Data Storage Locations

Having a big picture about how WRDS Cloud stores our files can make our file transferring job more intuitive. As the WRDS Cloud is a shared resource, with many hundreds of users accessing at any one time, this storage space is managed by a quota. Typically, there are two separate quota for your, depending on the storage locations and how long the WRDS Cloud keeps the data for you. Type quota in your command line, you will find how much storage you’ve used.
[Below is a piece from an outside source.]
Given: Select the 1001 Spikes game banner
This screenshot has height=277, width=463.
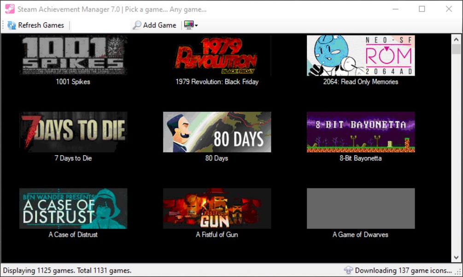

[xumj2019@wrds-cloud-login2-w xmj]$ quota
Current disk usage for xumj2019 (frankfurt):

DIRECTORY  USED / LIMIT
    Home:  548KB / 10GB
 Scratch:  220KB / 500GB

** Remember that the Scratch directory quota is shared **
** with all other members of your subscribing institution **

NOTE: Quota usage is updated every 30 minutes.
Last updated: 10/13/21 at 05:00 EDT

Permanent Storage - Home Directory

All users are given 10 GB dedicated permanent storage in their home directory in the WRDS Cloud.

Your home directory is located at:

/home/[group name]/[username]

You may store up to 10GB of data in this directory.
Files in this directory are never deleted by WRDS.
Files in this directory are backed up via snapshots created on a regular basis (see the File Recovery section, below)

Note: To determine your group name, use the id command on the WRDS Cloud: the name in the second set or parenthesis is your group name. From my case below, it’s easy to find my group name in WRDS is frankfurt

1
2

[xumj2019@wrds-cloud-login2-w xmj]$ id
uid=323854(xumj2019) gid=60052(frankfurt) group=60052(frankfurt)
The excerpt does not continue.